The pixel array 10 includes the m/2 data lines D1 to Dm/2, the 2n gate lines G1 to G2 n, the m×n pixel electrodes 1, the m×n TFTs respectively connected to the pixel electrodes 1, and the m×n storage capacitors Cst respectively connected to the pixel electrodes 1. The adjacent TFTs on the left and right sides of the same line are connected to the some data line. A connection structure between the TFTs and the data lines is illustrated in FIG. 2. The gate drive circuit 104 connected to the gate lines G1 to G2 n may be directly formed on a non-display surface of the lower glass substrate of the liquid crystal display panel 100 that is positioned outside the pixel array 10. In this case, the pixel array 10 and the gate drive circuit 104 may be simultaneously formed on the lower glass substrate of the liquid crystal display panel 100 through the same thin film process.

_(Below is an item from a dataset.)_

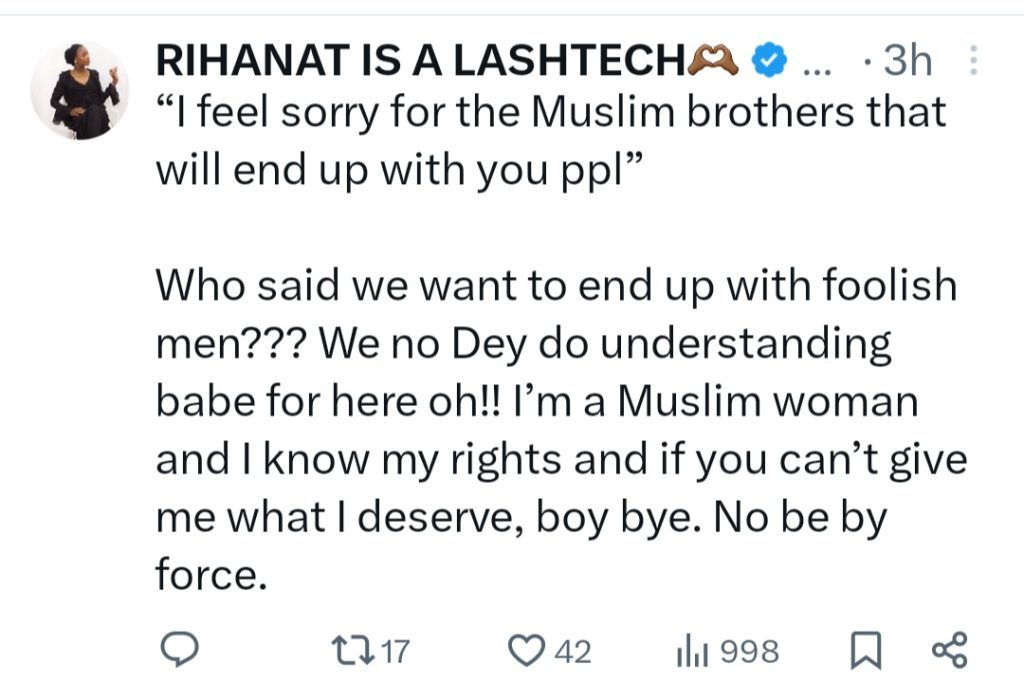Open Rihanat's profile picture
1024x682 pixels.
coord(82,91)
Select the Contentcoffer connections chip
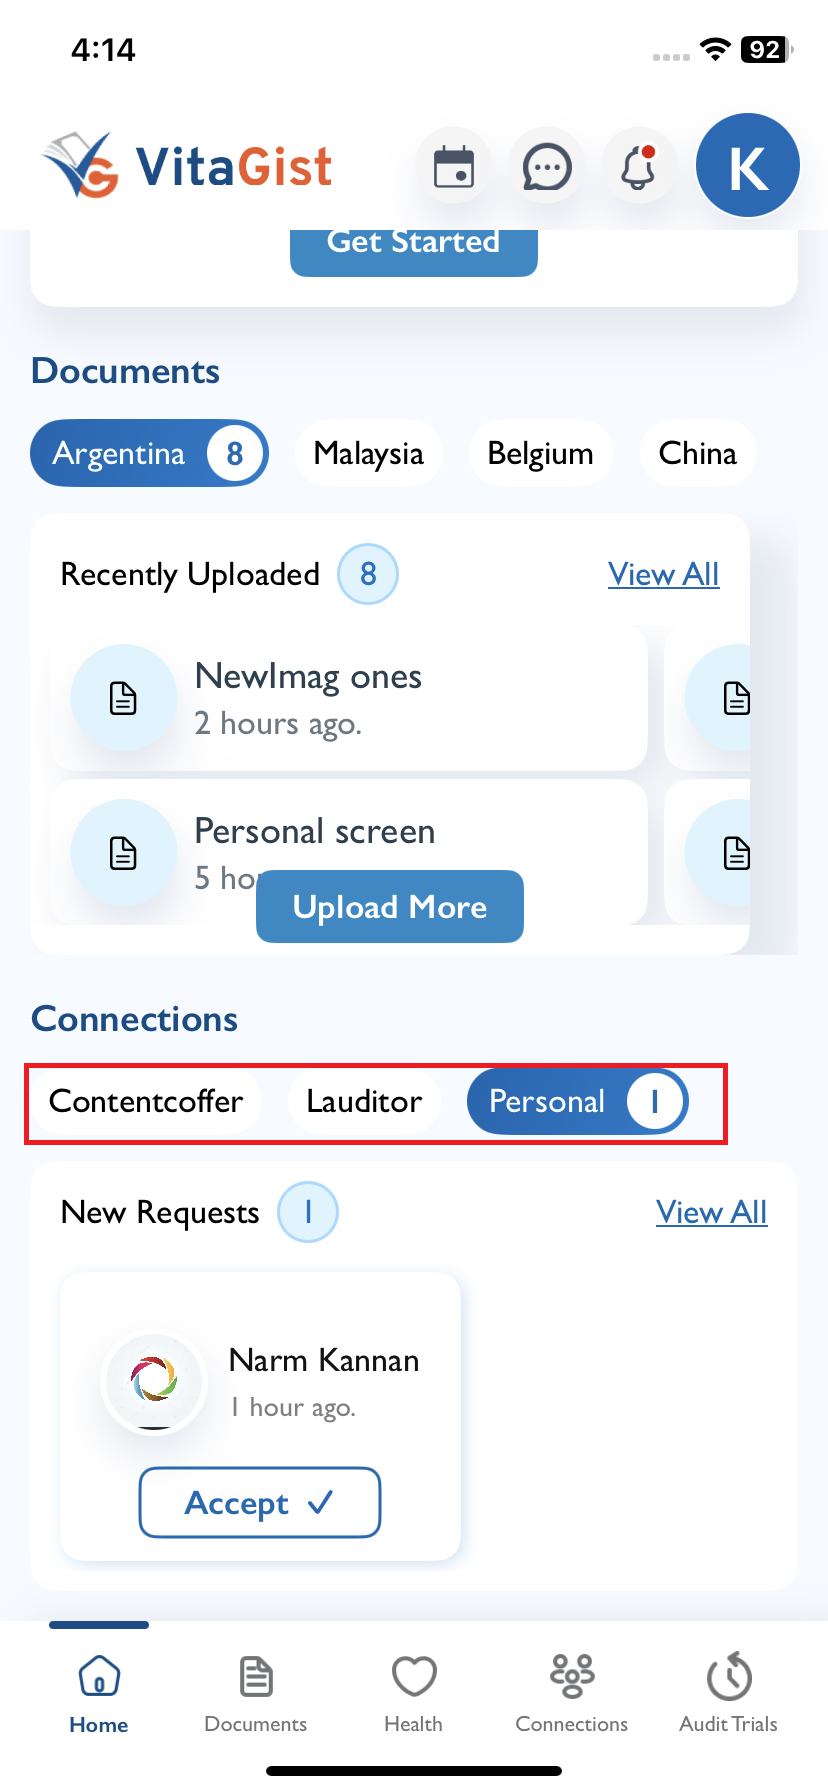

A black matrix, a color filter, and the common electrode 2 are formed on the upper glass substrate of the liquid crystal display panel 100. The common electrode 2 is formed on the upper glass substrate in a vertical electric field driving manner, such as a twisted nematic (TN) mode and a vertical alignment (VA) mode. The common electrode 2 and the pixel electrode 1 are formed on the lower glass substrate in a horizontal electric field driving manner, such as an in-plane switching (IPS) mode and a fringe field switching (FFS) mode.
Polarizing plates are respectively attached to the upper and lower glass substrates of the liquid crystal display panel 100. Alignment layers for setting a pre-tilt angle of liquid crystals are respectively formed on the upper and lower glass substrates.
The liquid crystal display panel 100 applicable to the embodiment may be implemented in any liquid crystal mode as well as the TN, VA, IPS, and FFS modes. The liquid crystal display according to the embodiment may be implemented in any type liquid crystal display including a backlit liquid crystal display, a transflective liquid crystal display, and a reflective liquid crystal display. A backlight unit is necessary in the backlit liquid crystal display and the transflective liquid crystal display. The backlight unit may be implemented as an edge type backlight unit or a direct type backlight unit. In the edge type backlight unit, a plurality of light sources are positioned opposite the side of a light guide plate, and a plurality of optical sheets are positioned between the liquid crystal display panel 100 and the light guide plate. In the direct type backlight unit, a plurality of optical sheets and a diffusion plate are stacked under the liquid crystal display panel 100, and a plurality of light sources are positioned under the diffusion plate. The light source of the backlight unit may use one or at least two of a hot cathode fluorescent lamp (HCFL), a cold cathode fluorescent lamp (CCFL), an external electrode fluorescent lamp (EEFL), and a light emitting diode (LED).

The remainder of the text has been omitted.